[Opening Source material section]

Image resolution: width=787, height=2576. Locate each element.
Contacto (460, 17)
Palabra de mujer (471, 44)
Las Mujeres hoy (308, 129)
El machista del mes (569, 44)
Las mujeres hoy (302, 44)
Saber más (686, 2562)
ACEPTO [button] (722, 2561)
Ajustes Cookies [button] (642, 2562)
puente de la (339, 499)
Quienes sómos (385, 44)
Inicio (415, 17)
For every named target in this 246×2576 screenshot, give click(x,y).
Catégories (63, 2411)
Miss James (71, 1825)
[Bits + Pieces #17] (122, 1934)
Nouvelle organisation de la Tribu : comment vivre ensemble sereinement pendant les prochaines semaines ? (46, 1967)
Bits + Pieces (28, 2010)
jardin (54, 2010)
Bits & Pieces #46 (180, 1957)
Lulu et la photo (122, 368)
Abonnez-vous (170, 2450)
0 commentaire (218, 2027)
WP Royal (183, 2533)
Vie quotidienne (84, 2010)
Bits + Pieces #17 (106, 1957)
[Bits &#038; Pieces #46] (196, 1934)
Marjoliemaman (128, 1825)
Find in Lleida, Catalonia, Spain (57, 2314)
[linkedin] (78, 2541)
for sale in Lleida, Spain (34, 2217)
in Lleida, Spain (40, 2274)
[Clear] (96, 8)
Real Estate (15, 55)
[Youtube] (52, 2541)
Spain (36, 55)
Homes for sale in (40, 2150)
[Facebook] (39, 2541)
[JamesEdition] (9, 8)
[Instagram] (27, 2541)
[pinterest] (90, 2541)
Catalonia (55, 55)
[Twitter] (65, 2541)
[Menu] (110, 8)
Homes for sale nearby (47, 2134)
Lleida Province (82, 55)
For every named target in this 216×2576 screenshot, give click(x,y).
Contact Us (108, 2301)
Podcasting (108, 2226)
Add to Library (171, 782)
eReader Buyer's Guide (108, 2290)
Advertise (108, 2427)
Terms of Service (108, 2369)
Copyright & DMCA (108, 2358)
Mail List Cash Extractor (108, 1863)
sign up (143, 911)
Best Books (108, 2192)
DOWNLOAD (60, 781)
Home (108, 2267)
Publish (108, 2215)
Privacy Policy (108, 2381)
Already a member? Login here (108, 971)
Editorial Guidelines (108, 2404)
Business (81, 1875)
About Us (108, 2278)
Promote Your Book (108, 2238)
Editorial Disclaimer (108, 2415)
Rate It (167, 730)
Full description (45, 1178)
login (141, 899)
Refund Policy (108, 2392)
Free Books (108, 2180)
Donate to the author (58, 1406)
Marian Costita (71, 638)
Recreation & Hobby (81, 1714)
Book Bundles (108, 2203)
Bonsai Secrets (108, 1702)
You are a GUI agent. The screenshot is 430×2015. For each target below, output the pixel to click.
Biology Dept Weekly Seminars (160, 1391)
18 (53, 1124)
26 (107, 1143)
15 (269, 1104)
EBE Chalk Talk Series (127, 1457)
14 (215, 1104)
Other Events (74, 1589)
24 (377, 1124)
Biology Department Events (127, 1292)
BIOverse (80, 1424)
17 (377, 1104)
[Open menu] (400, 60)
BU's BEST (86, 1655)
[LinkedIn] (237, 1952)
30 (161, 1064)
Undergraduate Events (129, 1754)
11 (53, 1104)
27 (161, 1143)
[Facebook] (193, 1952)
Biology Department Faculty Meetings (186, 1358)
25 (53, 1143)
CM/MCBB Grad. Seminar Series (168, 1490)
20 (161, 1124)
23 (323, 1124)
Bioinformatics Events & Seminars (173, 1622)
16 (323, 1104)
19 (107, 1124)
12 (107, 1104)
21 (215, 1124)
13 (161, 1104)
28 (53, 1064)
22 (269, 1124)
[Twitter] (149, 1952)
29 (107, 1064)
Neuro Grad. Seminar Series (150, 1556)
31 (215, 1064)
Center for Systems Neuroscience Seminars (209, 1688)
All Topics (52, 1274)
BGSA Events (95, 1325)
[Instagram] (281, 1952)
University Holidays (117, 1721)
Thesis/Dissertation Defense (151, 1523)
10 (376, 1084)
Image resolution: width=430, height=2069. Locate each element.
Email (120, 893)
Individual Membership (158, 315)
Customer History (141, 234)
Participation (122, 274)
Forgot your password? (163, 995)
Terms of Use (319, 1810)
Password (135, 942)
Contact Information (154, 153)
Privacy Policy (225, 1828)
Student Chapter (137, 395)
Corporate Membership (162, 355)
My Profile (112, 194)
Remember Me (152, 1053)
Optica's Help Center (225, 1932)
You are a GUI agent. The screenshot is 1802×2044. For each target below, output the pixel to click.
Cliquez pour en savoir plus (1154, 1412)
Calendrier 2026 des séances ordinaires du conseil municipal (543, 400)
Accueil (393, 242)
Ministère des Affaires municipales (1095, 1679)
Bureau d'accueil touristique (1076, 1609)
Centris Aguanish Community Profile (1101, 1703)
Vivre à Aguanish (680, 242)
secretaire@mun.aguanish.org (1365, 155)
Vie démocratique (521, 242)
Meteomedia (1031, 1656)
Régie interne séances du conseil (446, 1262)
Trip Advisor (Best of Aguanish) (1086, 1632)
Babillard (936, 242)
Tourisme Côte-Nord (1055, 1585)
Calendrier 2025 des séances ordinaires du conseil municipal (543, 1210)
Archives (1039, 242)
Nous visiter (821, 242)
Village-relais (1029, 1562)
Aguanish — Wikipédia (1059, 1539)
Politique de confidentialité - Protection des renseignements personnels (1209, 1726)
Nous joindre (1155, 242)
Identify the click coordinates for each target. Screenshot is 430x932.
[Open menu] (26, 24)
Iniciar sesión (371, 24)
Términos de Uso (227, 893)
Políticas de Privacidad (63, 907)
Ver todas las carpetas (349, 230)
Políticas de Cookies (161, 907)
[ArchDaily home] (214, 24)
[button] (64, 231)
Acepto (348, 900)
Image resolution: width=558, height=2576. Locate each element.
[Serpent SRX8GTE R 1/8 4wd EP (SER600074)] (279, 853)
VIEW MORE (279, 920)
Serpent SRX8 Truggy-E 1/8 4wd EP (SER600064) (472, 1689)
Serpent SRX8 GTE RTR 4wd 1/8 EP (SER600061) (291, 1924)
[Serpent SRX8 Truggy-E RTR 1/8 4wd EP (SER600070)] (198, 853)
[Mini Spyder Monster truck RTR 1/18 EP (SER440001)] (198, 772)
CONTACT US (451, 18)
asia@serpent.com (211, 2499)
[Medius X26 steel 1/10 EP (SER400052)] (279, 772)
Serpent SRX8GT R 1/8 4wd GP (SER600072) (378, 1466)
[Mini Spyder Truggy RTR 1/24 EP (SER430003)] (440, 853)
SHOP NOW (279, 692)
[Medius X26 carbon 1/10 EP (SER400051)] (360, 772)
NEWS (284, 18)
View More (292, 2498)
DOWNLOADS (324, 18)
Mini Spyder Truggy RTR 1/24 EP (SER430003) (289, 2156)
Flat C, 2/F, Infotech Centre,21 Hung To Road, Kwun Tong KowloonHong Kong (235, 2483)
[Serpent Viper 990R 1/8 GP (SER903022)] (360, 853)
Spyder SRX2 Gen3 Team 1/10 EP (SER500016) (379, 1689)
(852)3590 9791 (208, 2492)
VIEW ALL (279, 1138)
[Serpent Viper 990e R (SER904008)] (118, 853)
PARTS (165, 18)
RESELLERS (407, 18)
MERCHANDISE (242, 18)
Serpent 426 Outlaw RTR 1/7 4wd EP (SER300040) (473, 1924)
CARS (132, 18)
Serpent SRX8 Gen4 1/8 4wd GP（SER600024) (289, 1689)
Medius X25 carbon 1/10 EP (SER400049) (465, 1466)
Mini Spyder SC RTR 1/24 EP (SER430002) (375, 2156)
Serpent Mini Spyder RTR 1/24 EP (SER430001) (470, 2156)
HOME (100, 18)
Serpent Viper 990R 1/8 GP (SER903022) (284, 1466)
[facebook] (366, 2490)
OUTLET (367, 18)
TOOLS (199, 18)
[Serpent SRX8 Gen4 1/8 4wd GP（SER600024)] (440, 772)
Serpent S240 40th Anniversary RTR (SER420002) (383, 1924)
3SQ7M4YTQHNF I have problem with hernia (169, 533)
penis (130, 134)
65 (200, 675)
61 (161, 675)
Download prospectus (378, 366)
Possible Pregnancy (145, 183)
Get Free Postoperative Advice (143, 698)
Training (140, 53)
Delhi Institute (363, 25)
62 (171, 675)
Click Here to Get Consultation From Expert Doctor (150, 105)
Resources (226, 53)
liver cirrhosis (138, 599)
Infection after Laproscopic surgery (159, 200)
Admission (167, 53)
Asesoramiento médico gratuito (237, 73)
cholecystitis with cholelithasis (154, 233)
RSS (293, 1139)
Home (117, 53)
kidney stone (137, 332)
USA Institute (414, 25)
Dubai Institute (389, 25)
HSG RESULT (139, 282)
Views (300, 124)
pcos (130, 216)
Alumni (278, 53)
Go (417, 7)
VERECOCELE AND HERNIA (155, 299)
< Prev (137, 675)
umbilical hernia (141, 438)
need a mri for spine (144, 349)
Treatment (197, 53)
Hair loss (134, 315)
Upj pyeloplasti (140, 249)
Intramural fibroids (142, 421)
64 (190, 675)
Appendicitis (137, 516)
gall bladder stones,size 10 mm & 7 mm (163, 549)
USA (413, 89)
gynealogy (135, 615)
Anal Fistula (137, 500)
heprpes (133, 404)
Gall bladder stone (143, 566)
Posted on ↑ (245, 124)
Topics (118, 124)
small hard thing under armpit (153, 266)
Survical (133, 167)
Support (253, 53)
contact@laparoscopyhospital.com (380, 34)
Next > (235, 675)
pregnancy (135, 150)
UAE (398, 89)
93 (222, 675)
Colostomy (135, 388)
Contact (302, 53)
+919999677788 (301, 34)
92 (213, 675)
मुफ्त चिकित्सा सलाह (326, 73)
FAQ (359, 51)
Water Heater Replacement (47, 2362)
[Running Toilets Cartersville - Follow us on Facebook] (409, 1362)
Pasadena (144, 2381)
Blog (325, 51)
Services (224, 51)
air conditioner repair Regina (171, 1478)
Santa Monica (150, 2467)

[Closing Source material section]

The problem:
Gather up every line in the data above that contains the word "pixel", copying each one.

Response to this exercise:
You are a GUI agent. The screenshot is 430×2015. For each target below, output the pixel to click.
You are a GUI agent. The screenshot is 1802×2044. For each target below, output the pixel to click.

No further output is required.